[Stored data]
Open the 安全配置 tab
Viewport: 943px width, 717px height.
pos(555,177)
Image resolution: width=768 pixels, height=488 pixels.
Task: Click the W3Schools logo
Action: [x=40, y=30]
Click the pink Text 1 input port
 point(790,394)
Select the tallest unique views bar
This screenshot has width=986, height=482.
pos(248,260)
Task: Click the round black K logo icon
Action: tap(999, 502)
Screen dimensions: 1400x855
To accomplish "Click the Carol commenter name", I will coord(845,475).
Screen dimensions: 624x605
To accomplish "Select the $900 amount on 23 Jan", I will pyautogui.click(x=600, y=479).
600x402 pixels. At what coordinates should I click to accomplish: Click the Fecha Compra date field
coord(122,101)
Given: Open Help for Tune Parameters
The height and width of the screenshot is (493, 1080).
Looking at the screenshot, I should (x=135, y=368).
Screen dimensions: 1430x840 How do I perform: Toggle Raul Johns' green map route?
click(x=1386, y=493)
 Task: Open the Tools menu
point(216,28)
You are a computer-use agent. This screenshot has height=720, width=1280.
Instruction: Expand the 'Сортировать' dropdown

* _Action item_
Each line from the one with "The height and" through the end of the entries above must be set down exactly, both end lines included, and no other line may appear.

* _Task answer_
The height and width of the screenshot is (493, 1080).
Looking at the screenshot, I should (x=135, y=368).
Screen dimensions: 1430x840 How do I perform: Toggle Raul Johns' green map route?
click(x=1386, y=493)
 Task: Open the Tools menu
point(216,28)
You are a computer-use agent. This screenshot has height=720, width=1280.
Instruction: Expand the 'Сортировать' dropdown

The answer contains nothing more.